Your objective: Each entry must be written out again exactly as it stands.
Top of Task data
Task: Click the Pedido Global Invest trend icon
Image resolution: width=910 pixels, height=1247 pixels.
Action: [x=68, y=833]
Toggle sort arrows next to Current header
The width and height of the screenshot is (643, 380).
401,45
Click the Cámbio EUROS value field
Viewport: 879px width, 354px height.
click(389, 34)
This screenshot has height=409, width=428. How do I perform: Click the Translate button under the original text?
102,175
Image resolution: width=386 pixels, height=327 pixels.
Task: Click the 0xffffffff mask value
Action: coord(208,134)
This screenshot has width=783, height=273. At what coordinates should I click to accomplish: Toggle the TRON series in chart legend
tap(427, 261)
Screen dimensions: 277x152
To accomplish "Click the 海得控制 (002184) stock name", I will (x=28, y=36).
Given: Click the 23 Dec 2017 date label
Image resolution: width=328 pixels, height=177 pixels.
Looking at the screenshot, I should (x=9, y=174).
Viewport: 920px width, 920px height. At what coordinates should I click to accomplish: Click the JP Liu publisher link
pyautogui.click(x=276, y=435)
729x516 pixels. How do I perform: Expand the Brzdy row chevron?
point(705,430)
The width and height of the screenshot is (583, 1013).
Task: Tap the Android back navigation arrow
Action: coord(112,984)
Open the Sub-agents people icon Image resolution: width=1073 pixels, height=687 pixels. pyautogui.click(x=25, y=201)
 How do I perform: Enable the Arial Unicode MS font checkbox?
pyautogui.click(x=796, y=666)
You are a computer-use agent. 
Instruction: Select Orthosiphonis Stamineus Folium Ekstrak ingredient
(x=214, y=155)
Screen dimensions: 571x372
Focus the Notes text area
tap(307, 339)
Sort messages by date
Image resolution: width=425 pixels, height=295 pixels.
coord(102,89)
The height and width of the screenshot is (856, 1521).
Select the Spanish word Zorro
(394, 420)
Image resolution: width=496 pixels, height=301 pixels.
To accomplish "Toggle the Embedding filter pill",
Bottom of Task data
Response to this task:
Task: Click the Pedido Global Invest trend icon
Image resolution: width=910 pixels, height=1247 pixels.
Action: [x=68, y=833]
Toggle sort arrows next to Current header
The width and height of the screenshot is (643, 380).
401,45
Click the Cámbio EUROS value field
Viewport: 879px width, 354px height.
click(389, 34)
This screenshot has height=409, width=428. How do I perform: Click the Translate button under the original text?
102,175
Image resolution: width=386 pixels, height=327 pixels.
Task: Click the 0xffffffff mask value
Action: coord(208,134)
This screenshot has width=783, height=273. At what coordinates should I click to accomplish: Toggle the TRON series in chart legend
tap(427, 261)
Screen dimensions: 277x152
To accomplish "Click the 海得控制 (002184) stock name", I will (x=28, y=36).
Given: Click the 23 Dec 2017 date label
Image resolution: width=328 pixels, height=177 pixels.
Looking at the screenshot, I should (x=9, y=174).
Viewport: 920px width, 920px height. At what coordinates should I click to accomplish: Click the JP Liu publisher link
pyautogui.click(x=276, y=435)
729x516 pixels. How do I perform: Expand the Brzdy row chevron?
point(705,430)
The width and height of the screenshot is (583, 1013).
Task: Tap the Android back navigation arrow
Action: coord(112,984)
Open the Sub-agents people icon Image resolution: width=1073 pixels, height=687 pixels. pyautogui.click(x=25, y=201)
 How do I perform: Enable the Arial Unicode MS font checkbox?
pyautogui.click(x=796, y=666)
You are a computer-use agent. 
Instruction: Select Orthosiphonis Stamineus Folium Ekstrak ingredient
(x=214, y=155)
Screen dimensions: 571x372
Focus the Notes text area
tap(307, 339)
Sort messages by date
Image resolution: width=425 pixels, height=295 pixels.
coord(102,89)
The height and width of the screenshot is (856, 1521).
Select the Spanish word Zorro
(394, 420)
Image resolution: width=496 pixels, height=301 pixels.
To accomplish "Toggle the Embedding filter pill",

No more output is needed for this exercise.